How to deal with coloring datapoints in plots?
mkaze opened this issue · 3 comments
This is a place to discuss how to properly let the user assign color to the datapoints using the plot API. Currently, there are two different behaviors which are supported:
-
In our plot methods supported by matplotlib, the
color
argument is expected to take the same format as supported by matplotlib (documentation): -
In our plot methods supported by Altair, we expect the
color
argument to be a string referring to a "attribute" of embeddings in the embeddingset. The values of that attribute are not important, as they are automatically mapped to colors by Altair (also note that if the value of the attribute for an embedding is "red", this does not mean that its corresponding datapoint would be shown with red color).
So now the question is: how can we have a consistent approach in all plot methods regarding the color of datapoints? Should we use only one of the above behaviors or support both? To make it more concrete, let's provide some examples:
-
embset.the_plot_method(..., color="red")
, should we use:- the color red for all the datapoints?
- the value of the "red" property of embeddings for all datapoints? In this case, should we interpret the attribute values as colors, or let the underlying library decide? (I don't think matplotlib understands non-color strings).
-
embset.the_plot_method(..., color="intent_class")
, should we use:- the color "intent_class" for all the datapoints? There is no such color!
- the value of the "intent_class" property of embeddings for all datapoints?
-
embset.the_plot_method(..., color=a_list_of_numbers_or_color_strings__one_for_each_embedding)
, should we allow this as well (like matplotlib)? -
Should the final approach we use be consistent/unified across all plot methods and different visualization backends? Or should we set different constraints for different backends/methods?

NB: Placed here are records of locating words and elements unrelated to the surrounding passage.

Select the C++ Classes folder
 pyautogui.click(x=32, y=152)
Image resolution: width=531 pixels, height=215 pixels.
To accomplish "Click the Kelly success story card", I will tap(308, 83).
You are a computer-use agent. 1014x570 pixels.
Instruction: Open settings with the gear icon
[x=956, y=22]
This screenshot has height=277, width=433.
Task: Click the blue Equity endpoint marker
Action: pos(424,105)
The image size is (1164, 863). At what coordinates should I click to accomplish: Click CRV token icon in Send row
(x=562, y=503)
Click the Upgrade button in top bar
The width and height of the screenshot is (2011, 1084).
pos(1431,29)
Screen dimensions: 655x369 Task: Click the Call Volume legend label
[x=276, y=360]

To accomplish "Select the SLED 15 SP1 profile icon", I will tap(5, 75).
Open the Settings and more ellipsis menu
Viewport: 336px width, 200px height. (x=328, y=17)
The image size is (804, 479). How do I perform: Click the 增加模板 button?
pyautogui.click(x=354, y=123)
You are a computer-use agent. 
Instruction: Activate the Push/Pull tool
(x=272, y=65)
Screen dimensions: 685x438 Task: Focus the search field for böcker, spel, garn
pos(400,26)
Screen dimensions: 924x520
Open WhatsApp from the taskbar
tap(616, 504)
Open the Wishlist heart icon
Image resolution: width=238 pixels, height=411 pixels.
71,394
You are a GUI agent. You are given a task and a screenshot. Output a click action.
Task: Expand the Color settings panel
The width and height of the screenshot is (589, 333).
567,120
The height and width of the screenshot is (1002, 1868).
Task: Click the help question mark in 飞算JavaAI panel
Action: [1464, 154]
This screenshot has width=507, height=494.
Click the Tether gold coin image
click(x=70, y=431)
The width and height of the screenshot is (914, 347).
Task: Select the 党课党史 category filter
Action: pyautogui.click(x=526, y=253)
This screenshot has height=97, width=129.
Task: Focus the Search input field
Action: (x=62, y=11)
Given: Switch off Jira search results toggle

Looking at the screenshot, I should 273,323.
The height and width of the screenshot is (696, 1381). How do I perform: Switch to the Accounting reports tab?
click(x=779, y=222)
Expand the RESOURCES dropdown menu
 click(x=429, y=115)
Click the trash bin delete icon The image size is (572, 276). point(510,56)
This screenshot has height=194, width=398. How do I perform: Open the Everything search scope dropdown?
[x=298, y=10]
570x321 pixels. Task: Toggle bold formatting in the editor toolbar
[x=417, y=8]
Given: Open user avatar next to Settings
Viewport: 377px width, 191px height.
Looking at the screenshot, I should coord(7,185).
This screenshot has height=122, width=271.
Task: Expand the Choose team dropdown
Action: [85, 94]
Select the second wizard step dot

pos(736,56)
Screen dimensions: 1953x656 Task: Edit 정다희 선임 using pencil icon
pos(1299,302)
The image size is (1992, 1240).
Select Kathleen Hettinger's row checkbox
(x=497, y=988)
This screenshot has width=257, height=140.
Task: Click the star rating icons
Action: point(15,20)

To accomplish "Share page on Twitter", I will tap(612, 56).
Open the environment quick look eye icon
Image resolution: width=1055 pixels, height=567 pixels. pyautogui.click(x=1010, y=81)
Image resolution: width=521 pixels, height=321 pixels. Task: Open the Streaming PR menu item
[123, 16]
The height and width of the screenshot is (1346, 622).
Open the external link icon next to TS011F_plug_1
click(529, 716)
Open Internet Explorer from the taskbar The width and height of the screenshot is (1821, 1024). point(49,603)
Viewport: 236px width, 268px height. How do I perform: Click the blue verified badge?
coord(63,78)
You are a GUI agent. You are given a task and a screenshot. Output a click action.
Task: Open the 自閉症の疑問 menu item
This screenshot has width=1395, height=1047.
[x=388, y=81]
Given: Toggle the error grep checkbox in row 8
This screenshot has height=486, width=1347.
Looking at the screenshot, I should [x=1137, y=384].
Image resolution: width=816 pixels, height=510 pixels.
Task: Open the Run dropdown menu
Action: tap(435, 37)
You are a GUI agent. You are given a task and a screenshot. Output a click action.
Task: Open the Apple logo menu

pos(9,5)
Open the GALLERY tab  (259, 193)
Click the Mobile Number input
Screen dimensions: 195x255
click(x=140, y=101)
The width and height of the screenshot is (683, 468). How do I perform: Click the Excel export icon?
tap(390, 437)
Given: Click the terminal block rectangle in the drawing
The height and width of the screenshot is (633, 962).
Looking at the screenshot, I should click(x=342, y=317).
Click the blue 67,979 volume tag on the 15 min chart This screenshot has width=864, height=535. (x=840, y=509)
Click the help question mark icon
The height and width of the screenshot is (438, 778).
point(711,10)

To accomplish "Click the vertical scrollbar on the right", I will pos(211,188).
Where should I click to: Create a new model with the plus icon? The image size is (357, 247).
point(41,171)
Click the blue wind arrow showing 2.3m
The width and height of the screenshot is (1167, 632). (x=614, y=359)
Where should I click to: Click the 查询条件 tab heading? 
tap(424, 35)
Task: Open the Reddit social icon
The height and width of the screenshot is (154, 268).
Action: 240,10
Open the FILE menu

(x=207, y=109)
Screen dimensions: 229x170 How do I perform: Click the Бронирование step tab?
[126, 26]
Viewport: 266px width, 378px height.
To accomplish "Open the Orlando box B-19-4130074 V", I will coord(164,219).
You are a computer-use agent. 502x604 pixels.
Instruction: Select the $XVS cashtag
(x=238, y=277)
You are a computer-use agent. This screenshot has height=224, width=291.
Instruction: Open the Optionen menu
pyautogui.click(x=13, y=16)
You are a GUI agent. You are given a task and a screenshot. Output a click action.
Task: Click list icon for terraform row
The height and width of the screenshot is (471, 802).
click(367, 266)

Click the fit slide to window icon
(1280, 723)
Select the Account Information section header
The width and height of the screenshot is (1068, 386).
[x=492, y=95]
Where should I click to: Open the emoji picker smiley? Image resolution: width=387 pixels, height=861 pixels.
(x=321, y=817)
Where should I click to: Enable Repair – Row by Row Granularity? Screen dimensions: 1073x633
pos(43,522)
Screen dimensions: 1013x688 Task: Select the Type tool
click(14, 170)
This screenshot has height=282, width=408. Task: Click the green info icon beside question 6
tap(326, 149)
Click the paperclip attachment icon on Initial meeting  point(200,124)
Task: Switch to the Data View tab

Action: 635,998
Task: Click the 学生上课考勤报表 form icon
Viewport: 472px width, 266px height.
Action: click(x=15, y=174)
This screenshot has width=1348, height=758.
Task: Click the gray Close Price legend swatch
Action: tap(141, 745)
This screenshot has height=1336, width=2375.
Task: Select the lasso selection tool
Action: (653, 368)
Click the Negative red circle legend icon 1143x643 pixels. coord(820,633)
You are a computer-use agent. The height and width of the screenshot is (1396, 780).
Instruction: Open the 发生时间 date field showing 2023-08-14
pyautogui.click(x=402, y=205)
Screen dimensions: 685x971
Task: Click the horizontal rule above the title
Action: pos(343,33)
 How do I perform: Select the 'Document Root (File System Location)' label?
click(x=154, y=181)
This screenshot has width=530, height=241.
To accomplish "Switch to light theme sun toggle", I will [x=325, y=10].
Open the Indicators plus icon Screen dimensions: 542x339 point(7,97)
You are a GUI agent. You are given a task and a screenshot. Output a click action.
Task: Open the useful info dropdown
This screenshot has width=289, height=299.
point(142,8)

One more point which might be worth mentioning: matplotlib uses c
argument for the color; however, you can find the below note in the documentation as well:
If you wish to specify a single color for all points prefer the color keyword argument.
We can also keep this in mind for the approach we want to take, especially if we decide to support additional keyword arguments for plot methods as I suggested here in response to point 1.
@mkaze might it work if we use embset.plot_method(..., color="string")
with the following:
- If
color
is a property set on the embeddings in the embeddingset we'll use that. If the property is a float we'll leave the numeric value as is, if the property contains categories we'll do preprocessing such that matplotlib can handle it. - If
color
is not in the set we'll set the color based on a color list. We'll need to worry a bit here because thecolor="red"
from matplotlib might be different than Altair. - If a
color
is passed that is neither a known color or a property, we throw an error.
I'm closing issues because ever since the project moved to my personal account it's been more into maintenance mode than a "active work" mode.